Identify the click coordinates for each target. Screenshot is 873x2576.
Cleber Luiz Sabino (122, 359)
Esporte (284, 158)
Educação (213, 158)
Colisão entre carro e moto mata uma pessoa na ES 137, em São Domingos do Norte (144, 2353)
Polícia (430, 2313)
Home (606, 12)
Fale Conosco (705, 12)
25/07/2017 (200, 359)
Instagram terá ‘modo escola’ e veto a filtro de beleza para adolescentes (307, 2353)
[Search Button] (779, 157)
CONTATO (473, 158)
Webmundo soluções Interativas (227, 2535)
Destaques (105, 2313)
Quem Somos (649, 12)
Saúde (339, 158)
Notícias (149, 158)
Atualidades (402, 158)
---
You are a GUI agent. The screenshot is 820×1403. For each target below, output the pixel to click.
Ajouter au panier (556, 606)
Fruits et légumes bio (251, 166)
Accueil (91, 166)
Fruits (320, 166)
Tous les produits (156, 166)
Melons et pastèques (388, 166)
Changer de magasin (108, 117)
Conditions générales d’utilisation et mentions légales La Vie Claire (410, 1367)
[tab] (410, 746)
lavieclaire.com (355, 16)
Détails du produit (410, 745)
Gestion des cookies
* * *
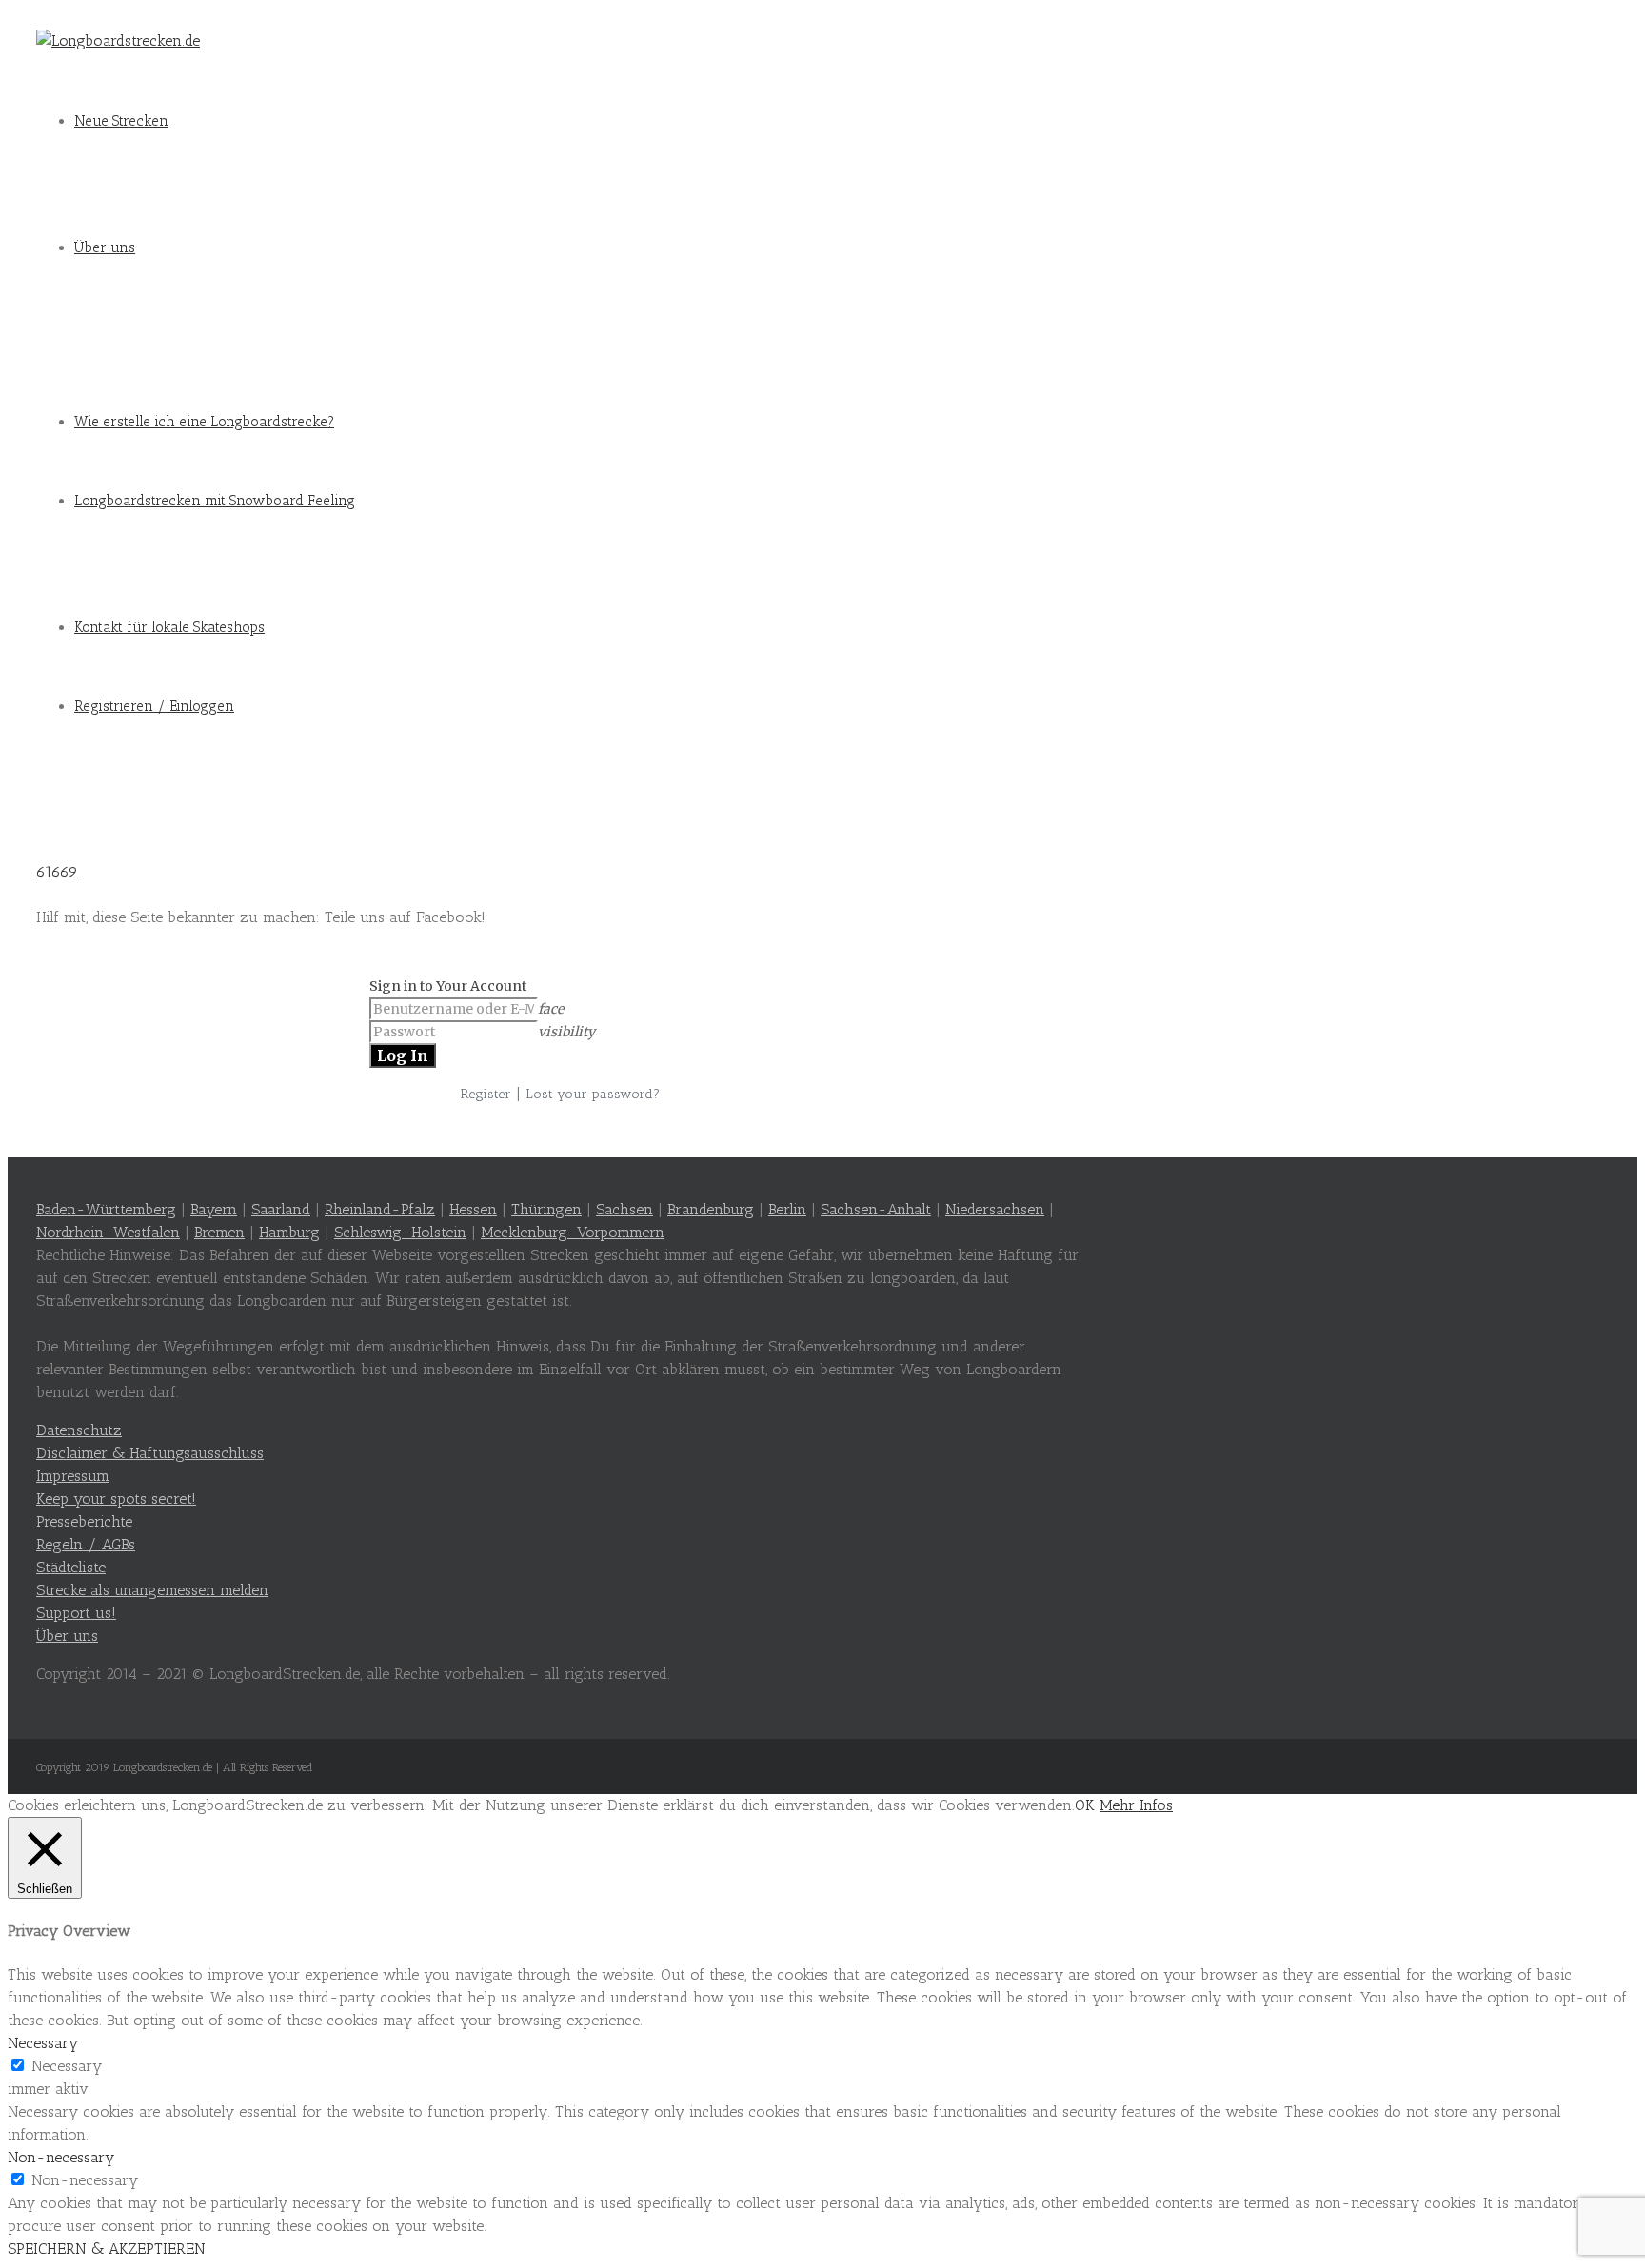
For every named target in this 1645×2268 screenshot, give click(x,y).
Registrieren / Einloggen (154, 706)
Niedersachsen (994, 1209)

WHAT THIS TASK INVOLVES
Copy the lines above exactly. Start with the line containing "Esporte (284, 158)", end with the line containing "Atualidades (402, 158)", and include both.

SOLUTION FOR THIS EXERCISE
Esporte (284, 158)
Educação (213, 158)
Colisão entre carro e moto mata uma pessoa na ES 137, em São Domingos do Norte (144, 2353)
Polícia (430, 2313)
Home (606, 12)
Fale Conosco (705, 12)
25/07/2017 (200, 359)
Instagram terá ‘modo escola’ e veto a filtro de beleza para adolescentes (307, 2353)
[Search Button] (779, 157)
CONTATO (473, 158)
Webmundo soluções Interativas (227, 2535)
Destaques (105, 2313)
Quem Somos (649, 12)
Saúde (339, 158)
Notícias (149, 158)
Atualidades (402, 158)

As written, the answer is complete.